--- THE TASK ---
Count the lines in the listing below that contain the word "icon", and give only the number.

— start —

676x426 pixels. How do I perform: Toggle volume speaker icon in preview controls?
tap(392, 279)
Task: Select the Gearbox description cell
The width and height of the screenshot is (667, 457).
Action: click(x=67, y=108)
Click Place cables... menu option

— end —
— start —

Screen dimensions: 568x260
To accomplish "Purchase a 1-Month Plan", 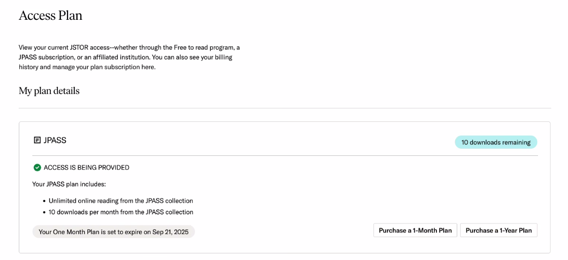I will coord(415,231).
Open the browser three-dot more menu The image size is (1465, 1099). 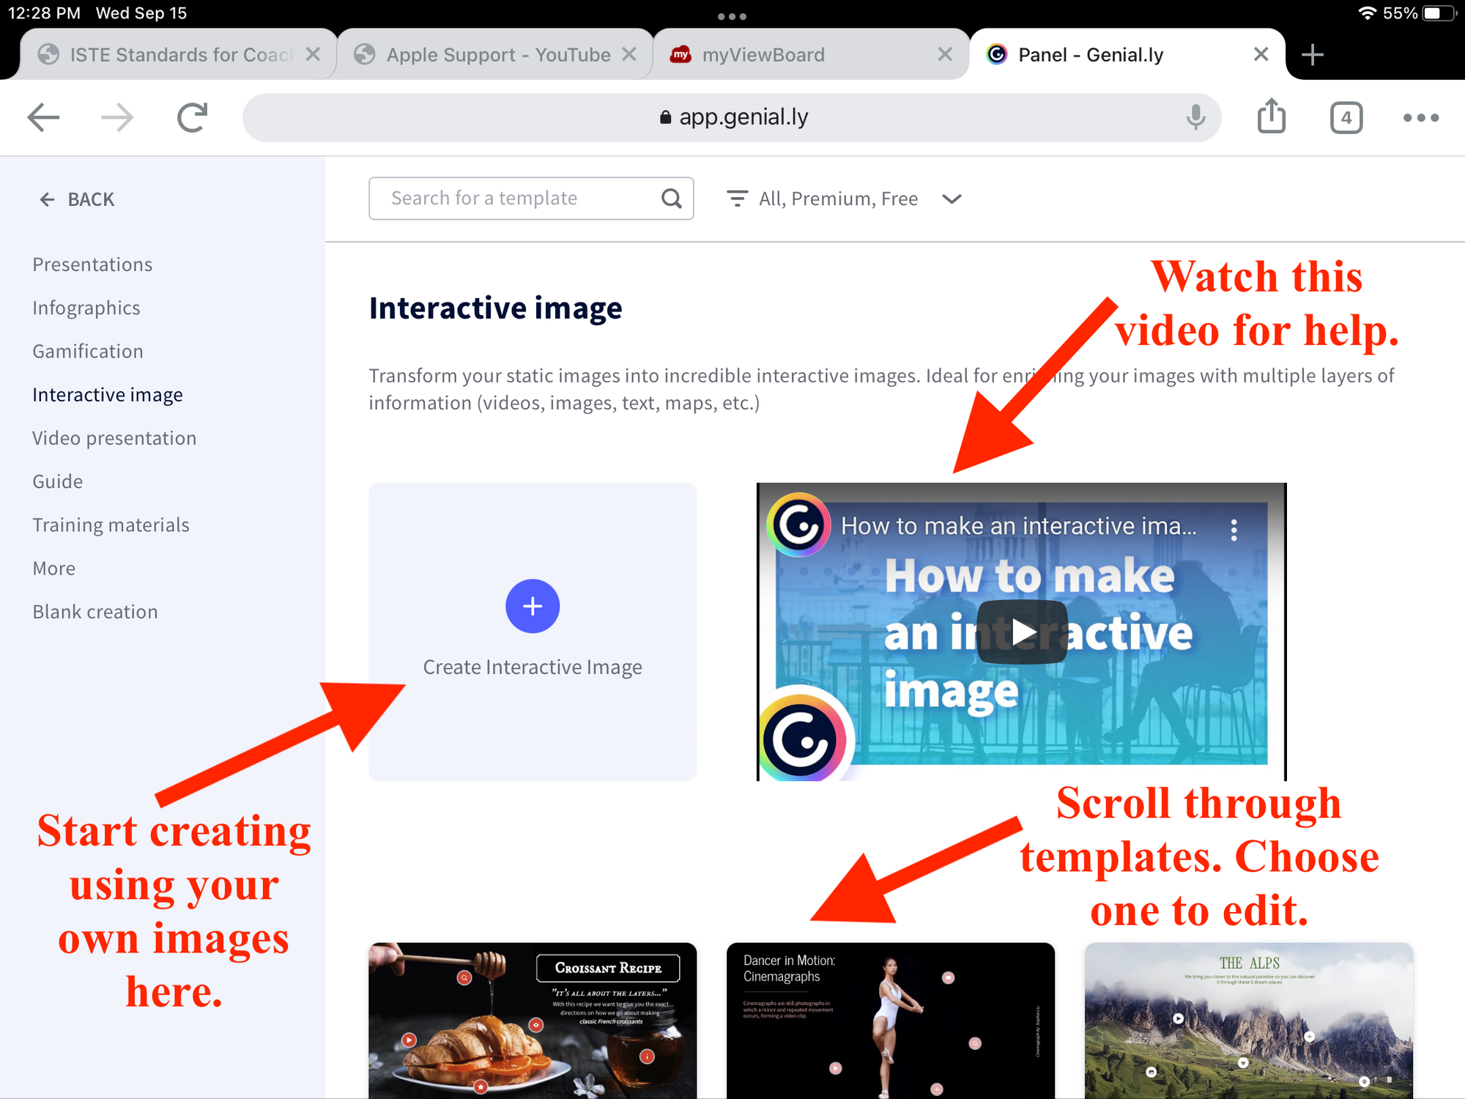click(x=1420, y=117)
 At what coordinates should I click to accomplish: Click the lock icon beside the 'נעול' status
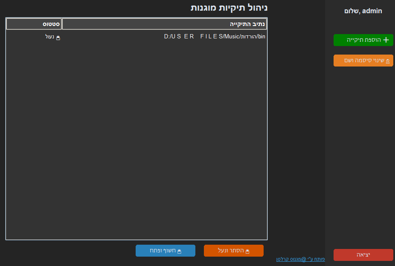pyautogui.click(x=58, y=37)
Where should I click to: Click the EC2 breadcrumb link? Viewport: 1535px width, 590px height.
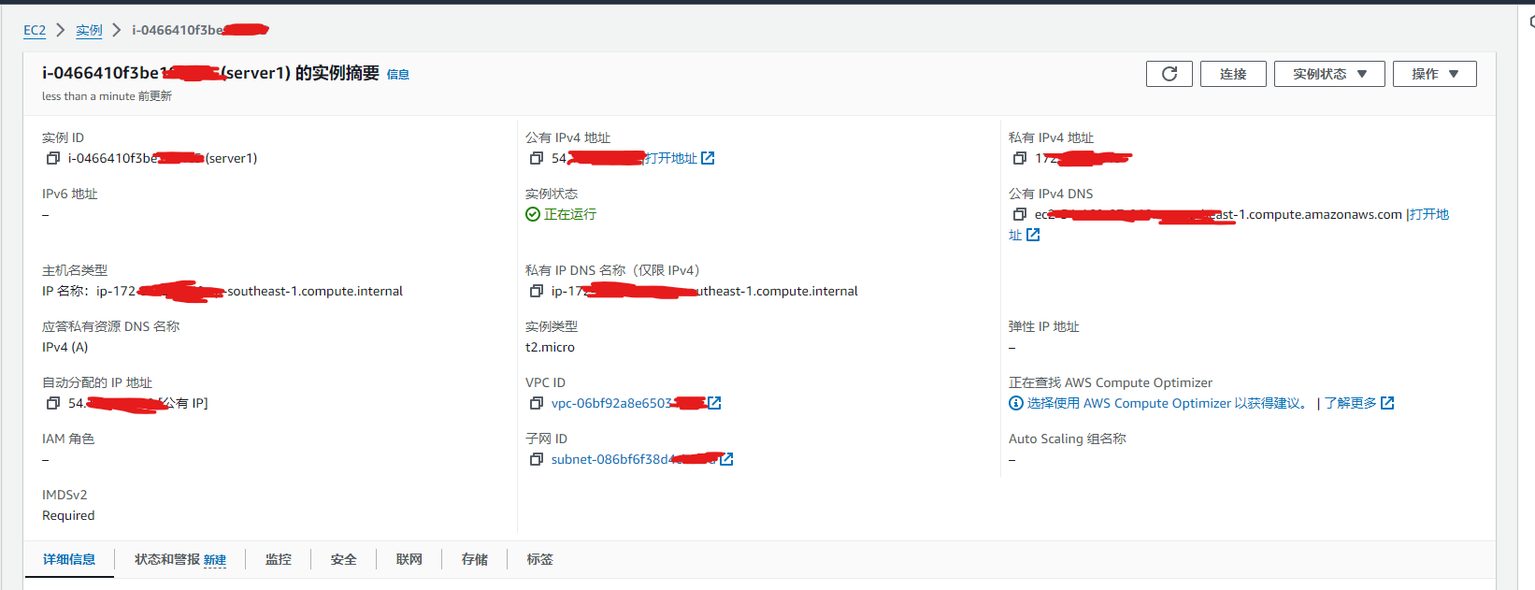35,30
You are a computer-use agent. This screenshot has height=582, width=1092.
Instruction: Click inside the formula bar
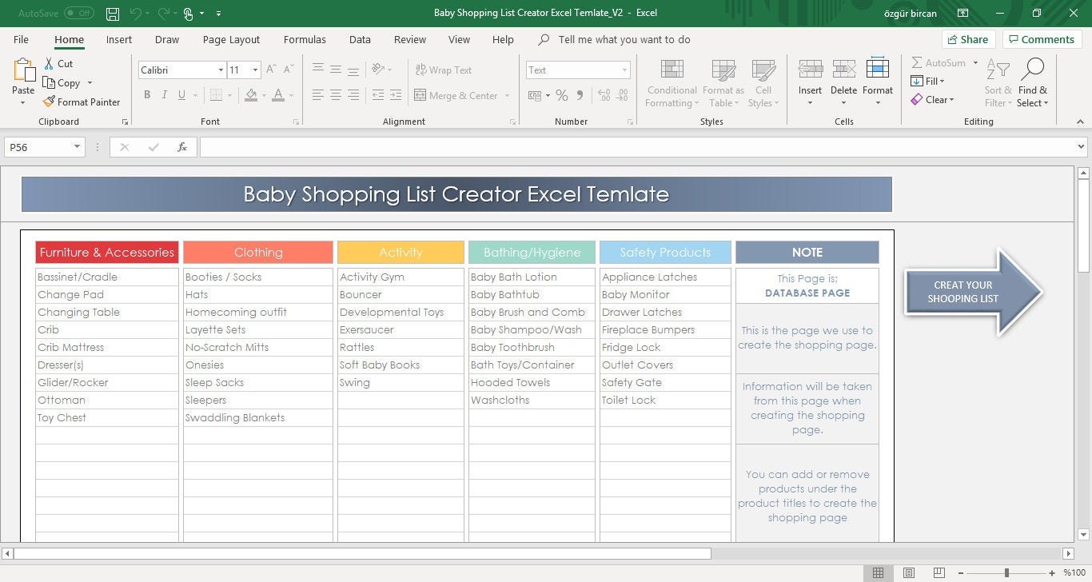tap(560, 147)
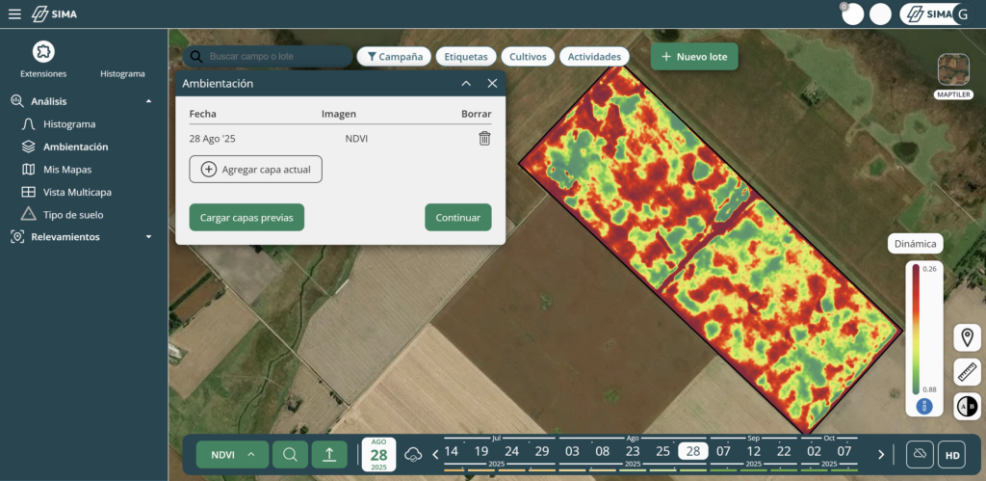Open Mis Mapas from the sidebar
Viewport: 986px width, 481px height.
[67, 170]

— end —
— start —

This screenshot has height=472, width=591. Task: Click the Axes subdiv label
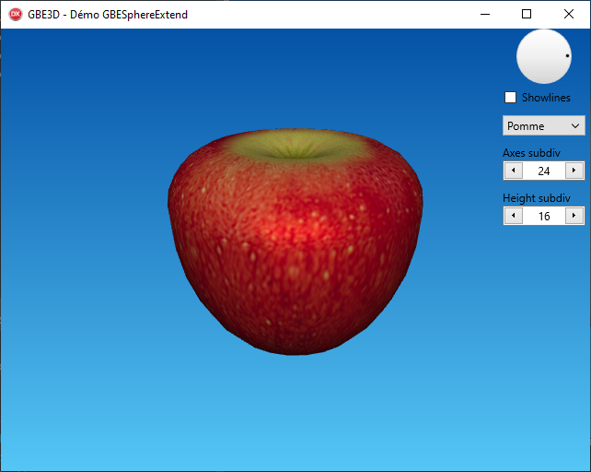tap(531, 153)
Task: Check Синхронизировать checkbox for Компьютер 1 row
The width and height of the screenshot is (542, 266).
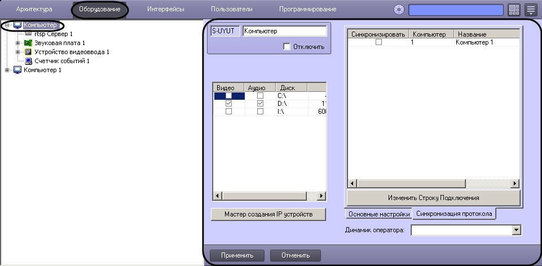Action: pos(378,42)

— end —

--- CORRECT RESULT ---
2